Pixel coordinate grounding data
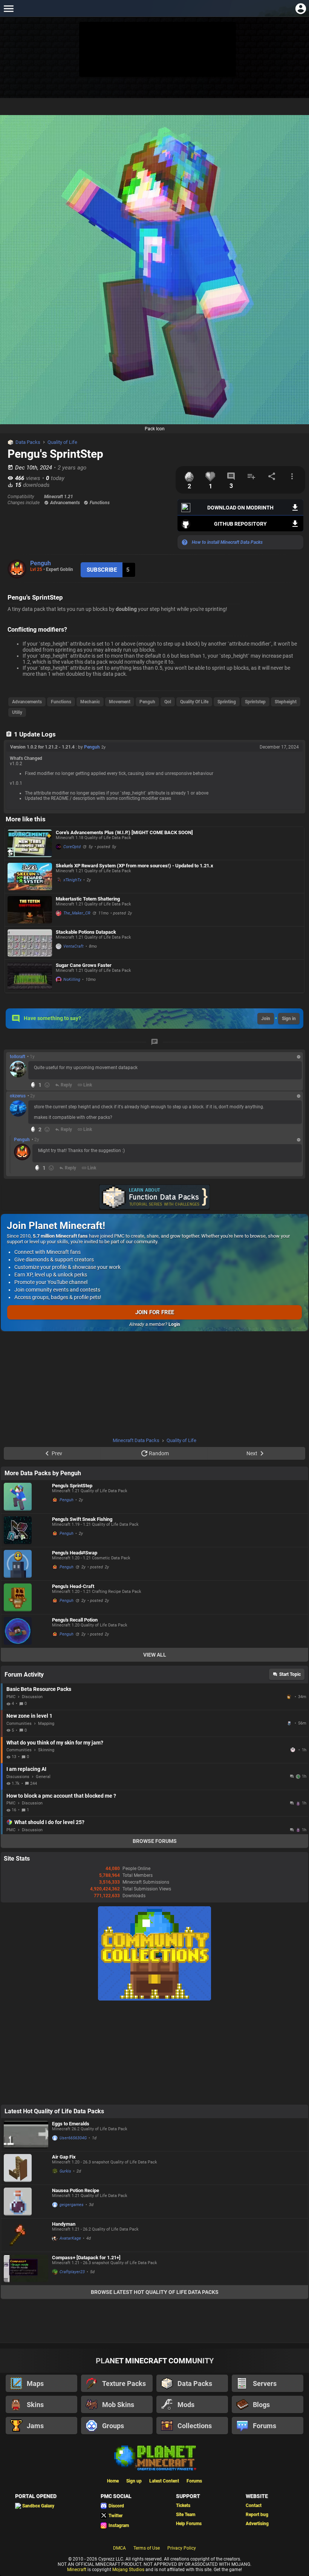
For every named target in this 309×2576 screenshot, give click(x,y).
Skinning (46, 1750)
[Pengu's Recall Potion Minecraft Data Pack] (26, 1631)
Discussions (17, 1776)
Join (265, 1018)
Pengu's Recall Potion (75, 1620)
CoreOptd (72, 846)
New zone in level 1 (29, 1716)
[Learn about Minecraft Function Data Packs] (154, 1197)
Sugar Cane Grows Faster (84, 965)
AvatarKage (70, 2238)
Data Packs (27, 442)
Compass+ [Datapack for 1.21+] (86, 2257)
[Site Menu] (8, 8)
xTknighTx (72, 880)
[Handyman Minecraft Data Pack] (26, 2235)
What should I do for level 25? (49, 1822)
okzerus (18, 1096)
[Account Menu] (300, 8)
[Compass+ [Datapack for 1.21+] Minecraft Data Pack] (26, 2268)
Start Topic (290, 1674)
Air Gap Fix (64, 2157)
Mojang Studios (128, 2569)
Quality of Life (62, 442)
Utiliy (17, 712)
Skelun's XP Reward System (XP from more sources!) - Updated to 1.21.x (134, 865)
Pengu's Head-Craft (73, 1586)
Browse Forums (155, 1841)
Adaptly (290, 1696)
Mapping (46, 1723)
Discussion (32, 1696)
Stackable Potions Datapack (86, 932)
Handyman (63, 2224)
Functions (61, 701)
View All (154, 1655)
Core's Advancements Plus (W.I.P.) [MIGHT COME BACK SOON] (124, 832)
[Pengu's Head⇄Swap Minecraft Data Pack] (26, 1564)
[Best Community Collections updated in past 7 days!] (154, 1999)
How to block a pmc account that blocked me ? (61, 1796)
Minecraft (76, 2569)
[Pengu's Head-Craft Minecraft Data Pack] (26, 1597)
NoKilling (71, 979)
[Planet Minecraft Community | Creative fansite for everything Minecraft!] (154, 2457)
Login (174, 1324)
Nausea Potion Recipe (75, 2190)
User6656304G (73, 2138)
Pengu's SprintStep (72, 1485)
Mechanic (90, 701)
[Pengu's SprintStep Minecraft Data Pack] (26, 1497)
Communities (19, 1723)
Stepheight (286, 701)
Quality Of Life (194, 701)
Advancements (27, 701)
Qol (167, 701)
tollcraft (17, 1056)
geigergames (72, 2204)
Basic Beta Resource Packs (38, 1689)
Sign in (289, 1018)
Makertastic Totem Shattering (88, 899)
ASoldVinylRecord (290, 1723)
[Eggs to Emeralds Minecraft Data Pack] (26, 2134)
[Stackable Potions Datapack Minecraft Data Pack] (30, 943)
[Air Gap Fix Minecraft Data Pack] (26, 2168)
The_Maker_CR (76, 913)
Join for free (154, 1312)
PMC (10, 1696)
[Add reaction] (47, 1085)
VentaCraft (73, 946)
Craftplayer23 (72, 2271)
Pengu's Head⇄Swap (74, 1553)
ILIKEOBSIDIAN (294, 1750)
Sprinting (226, 701)
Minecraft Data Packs (136, 1440)
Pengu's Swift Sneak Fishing (82, 1519)
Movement (119, 701)
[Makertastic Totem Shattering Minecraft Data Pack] (30, 910)
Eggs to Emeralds (70, 2123)
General (43, 1776)
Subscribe (102, 569)
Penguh (40, 563)
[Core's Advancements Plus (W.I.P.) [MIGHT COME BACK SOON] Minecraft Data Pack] (30, 843)
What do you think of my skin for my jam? (54, 1743)
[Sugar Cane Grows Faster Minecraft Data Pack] (30, 976)
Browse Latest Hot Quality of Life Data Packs (155, 2292)
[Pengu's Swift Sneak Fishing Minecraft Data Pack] (26, 1530)
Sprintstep (255, 701)
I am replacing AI (26, 1769)
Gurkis (65, 2171)
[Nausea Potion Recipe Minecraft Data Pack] (26, 2201)
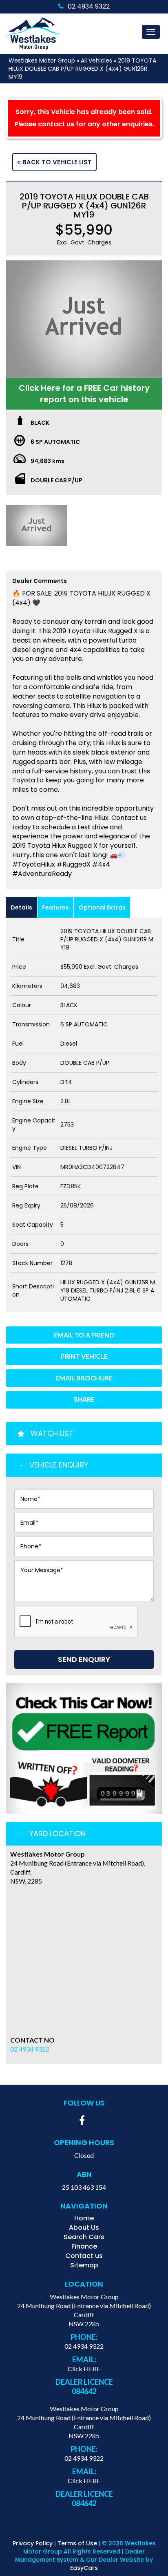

**YOUR GOAL:**
Proceeding from the line containing "Data Packs (27, 442)" through the line containing "Skelun's XP Reward", transcribe the lines above exactly, both end lines included.

**RESULT OF THE EXERCISE:**
Data Packs (27, 442)
Compass+ [Datapack for 1.21+] (86, 2257)
[Site Menu] (8, 8)
xTknighTx (72, 880)
[Handyman Minecraft Data Pack] (26, 2235)
What should I do for level 25? (49, 1822)
okzerus (18, 1096)
[Account Menu] (300, 8)
[Compass+ [Datapack for 1.21+] Minecraft Data Pack] (26, 2268)
Start Topic (290, 1674)
Air Gap Fix (64, 2157)
Mojang Studios (128, 2569)
Quality of Life (62, 442)
Utiliy (17, 712)
Skelun's XP Reward System (XP from more sources!) - Updated to 1.21.x (134, 865)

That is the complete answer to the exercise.